Thursday, May 31, 2007

Bury my heart...

I decided back when I started this blog that made-for-tv movies and miniseries would be beyond the scope of this blog. So, there have been movies in between the movies covered in this space. The latest is HBO's Bury My Heart at Wounded Knee. I just wanted to make a brief mention of it because I thought it was well made and would recommend it to HBO subscribers, or for that matter, eventually to Netflix subscribers. Provided you are willing to get your liberal guilt on, Bury My Heart... is actually an interesting presentation of not only the cultural differences between the United States and the Indian tribes that led to Wounded Knee, but the fundamental philosophical differences. So, leaving aside for a moment the obviously significant atrocities and lying by our government, there was, as the movie shows, a clash of incompatible philosophies, with neither side really able to comprehend the other. Capititalist democracy didn't "get" the native American way of life, and vice-versa. Probably somewhere in there is a lesson about the Middle East.

3 comments:

Becky G. said...

Finally something I can comment on! Other than Sixteen Candles (and what more can I say, you hit the nail on the head...or however that expression goes) and Spider Man 3, I haven't seen any of the films you've blogged about! But I've enjoyed reading :)

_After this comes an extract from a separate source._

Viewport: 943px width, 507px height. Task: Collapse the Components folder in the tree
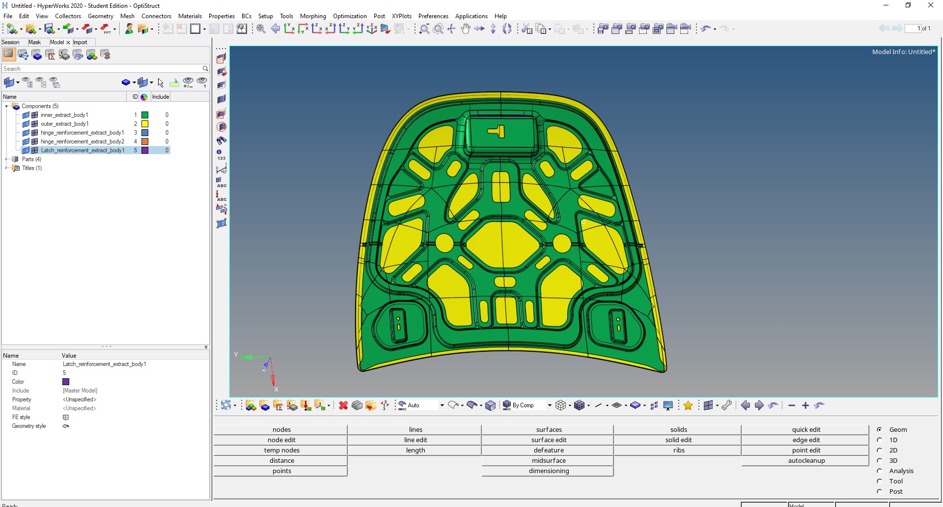click(x=6, y=106)
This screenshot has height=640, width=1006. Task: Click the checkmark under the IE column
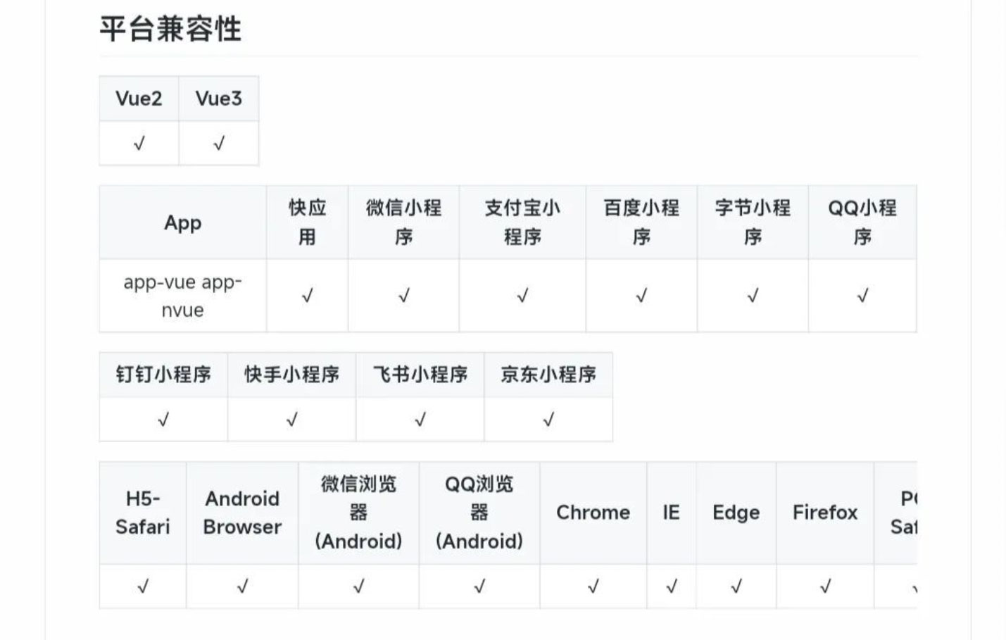pyautogui.click(x=672, y=586)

But anyway, I look forward to seeing this on Netflix if it does indeed go their way. Bury My Heart At Wounded Knee is also the title of a song written by Buffy St. Marie and performed by the Indigo Girls.

Brian said...

Funny that the title is a song title, because I kept thinking it sounded like a lyric and imagined a twangy country ballad:

Bury my heaarrrrt
At Wounded Kneeeeeeee!

Anonymous said...

Actually, it was a line of poetry first (19th c.), then a novel (1970) [then the song, and now a film]. I only know this because I picked up a paperback copy off the floor of my dad's apartment when I was, like, 9, and found it impenetrable and sad. I think he was reading it for a community college class. I'll have to check it out.